* WORK REQUIRED *
Reproduce each line below with no alterations.
:: ENTRIES PROVIDED ::
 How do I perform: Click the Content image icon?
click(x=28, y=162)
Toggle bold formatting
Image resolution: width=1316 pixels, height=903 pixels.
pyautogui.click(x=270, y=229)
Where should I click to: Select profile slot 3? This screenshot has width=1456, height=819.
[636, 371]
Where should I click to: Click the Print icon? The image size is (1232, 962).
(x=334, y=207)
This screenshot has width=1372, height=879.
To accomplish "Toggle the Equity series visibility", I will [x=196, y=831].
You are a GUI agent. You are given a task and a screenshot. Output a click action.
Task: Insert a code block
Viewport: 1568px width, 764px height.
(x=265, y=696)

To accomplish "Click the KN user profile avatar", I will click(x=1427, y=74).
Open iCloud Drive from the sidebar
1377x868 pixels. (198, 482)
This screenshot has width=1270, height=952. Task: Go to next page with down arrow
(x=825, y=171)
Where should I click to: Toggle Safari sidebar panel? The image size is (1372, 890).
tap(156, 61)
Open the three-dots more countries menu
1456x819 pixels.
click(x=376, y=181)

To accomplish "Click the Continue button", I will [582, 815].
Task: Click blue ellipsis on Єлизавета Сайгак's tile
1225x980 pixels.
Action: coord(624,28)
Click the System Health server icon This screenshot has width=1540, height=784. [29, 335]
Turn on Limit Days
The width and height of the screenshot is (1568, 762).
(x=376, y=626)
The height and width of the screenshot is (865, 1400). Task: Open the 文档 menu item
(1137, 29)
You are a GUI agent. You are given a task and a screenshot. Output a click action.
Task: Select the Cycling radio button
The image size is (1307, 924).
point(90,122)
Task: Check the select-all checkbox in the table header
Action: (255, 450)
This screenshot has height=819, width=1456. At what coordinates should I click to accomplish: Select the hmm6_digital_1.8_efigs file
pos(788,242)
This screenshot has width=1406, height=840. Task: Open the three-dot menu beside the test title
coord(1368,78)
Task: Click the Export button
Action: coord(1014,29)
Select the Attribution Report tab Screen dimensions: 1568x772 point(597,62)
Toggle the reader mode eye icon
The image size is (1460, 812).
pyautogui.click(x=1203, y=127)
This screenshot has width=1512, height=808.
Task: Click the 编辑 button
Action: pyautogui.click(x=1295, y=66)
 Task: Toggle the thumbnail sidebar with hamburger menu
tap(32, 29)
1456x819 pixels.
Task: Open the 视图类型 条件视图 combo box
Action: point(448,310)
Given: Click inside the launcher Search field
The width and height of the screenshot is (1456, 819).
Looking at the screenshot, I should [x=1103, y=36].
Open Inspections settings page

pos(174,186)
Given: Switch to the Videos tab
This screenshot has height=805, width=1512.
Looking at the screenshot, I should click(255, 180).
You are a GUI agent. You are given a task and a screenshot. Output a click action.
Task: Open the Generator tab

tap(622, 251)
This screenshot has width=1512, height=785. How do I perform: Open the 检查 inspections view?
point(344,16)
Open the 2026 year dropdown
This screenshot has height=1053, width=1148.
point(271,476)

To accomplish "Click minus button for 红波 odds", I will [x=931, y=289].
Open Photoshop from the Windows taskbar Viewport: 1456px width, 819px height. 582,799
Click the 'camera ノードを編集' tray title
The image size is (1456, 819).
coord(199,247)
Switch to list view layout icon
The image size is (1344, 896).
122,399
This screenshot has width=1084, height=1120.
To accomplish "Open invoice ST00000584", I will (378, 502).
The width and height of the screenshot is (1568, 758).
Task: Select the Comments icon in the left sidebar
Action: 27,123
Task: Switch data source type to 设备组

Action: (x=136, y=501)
:::
* TASK SOLUTION *
 How do I perform: Click the Content image icon?
click(x=28, y=162)
Toggle bold formatting
Image resolution: width=1316 pixels, height=903 pixels.
pyautogui.click(x=270, y=229)
Where should I click to: Select profile slot 3? This screenshot has width=1456, height=819.
[636, 371]
Where should I click to: Click the Print icon? The image size is (1232, 962).
(x=334, y=207)
This screenshot has width=1372, height=879.
To accomplish "Toggle the Equity series visibility", I will [x=196, y=831].
You are a GUI agent. You are given a task and a screenshot. Output a click action.
Task: Insert a code block
Viewport: 1568px width, 764px height.
(x=265, y=696)

To accomplish "Click the KN user profile avatar", I will click(x=1427, y=74).
Open iCloud Drive from the sidebar
1377x868 pixels. (198, 482)
This screenshot has width=1270, height=952. Task: Go to next page with down arrow
(x=825, y=171)
Where should I click to: Toggle Safari sidebar panel? The image size is (1372, 890).
tap(156, 61)
Open the three-dots more countries menu
1456x819 pixels.
click(x=376, y=181)

To accomplish "Click the Continue button", I will [582, 815].
Task: Click blue ellipsis on Єлизавета Сайгак's tile
1225x980 pixels.
Action: coord(624,28)
Click the System Health server icon This screenshot has width=1540, height=784. [29, 335]
Turn on Limit Days
The width and height of the screenshot is (1568, 762).
(x=376, y=626)
The height and width of the screenshot is (865, 1400). Task: Open the 文档 menu item
(1137, 29)
You are a GUI agent. You are given a task and a screenshot. Output a click action.
Task: Select the Cycling radio button
The image size is (1307, 924).
point(90,122)
Task: Check the select-all checkbox in the table header
Action: (255, 450)
This screenshot has height=819, width=1456. At what coordinates should I click to accomplish: Select the hmm6_digital_1.8_efigs file
pos(788,242)
This screenshot has width=1406, height=840. Task: Open the three-dot menu beside the test title
coord(1368,78)
Task: Click the Export button
Action: coord(1014,29)
Select the Attribution Report tab Screen dimensions: 1568x772 point(597,62)
Toggle the reader mode eye icon
The image size is (1460, 812).
pyautogui.click(x=1203, y=127)
This screenshot has width=1512, height=808.
Task: Click the 编辑 button
Action: pyautogui.click(x=1295, y=66)
 Task: Toggle the thumbnail sidebar with hamburger menu
tap(32, 29)
1456x819 pixels.
Task: Open the 视图类型 条件视图 combo box
Action: point(448,310)
Given: Click inside the launcher Search field
The width and height of the screenshot is (1456, 819).
Looking at the screenshot, I should [x=1103, y=36].
Open Inspections settings page

pos(174,186)
Given: Switch to the Videos tab
This screenshot has height=805, width=1512.
Looking at the screenshot, I should click(255, 180).
You are a GUI agent. You are given a task and a screenshot. Output a click action.
Task: Open the Generator tab

tap(622, 251)
This screenshot has width=1512, height=785. How do I perform: Open the 检查 inspections view?
point(344,16)
Open the 2026 year dropdown
This screenshot has height=1053, width=1148.
point(271,476)

To accomplish "Click minus button for 红波 odds", I will [x=931, y=289].
Open Photoshop from the Windows taskbar Viewport: 1456px width, 819px height. 582,799
Click the 'camera ノードを編集' tray title
The image size is (1456, 819).
coord(199,247)
Switch to list view layout icon
The image size is (1344, 896).
122,399
This screenshot has width=1084, height=1120.
To accomplish "Open invoice ST00000584", I will (378, 502).
The width and height of the screenshot is (1568, 758).
Task: Select the Comments icon in the left sidebar
Action: 27,123
Task: Switch data source type to 设备组

Action: (x=136, y=501)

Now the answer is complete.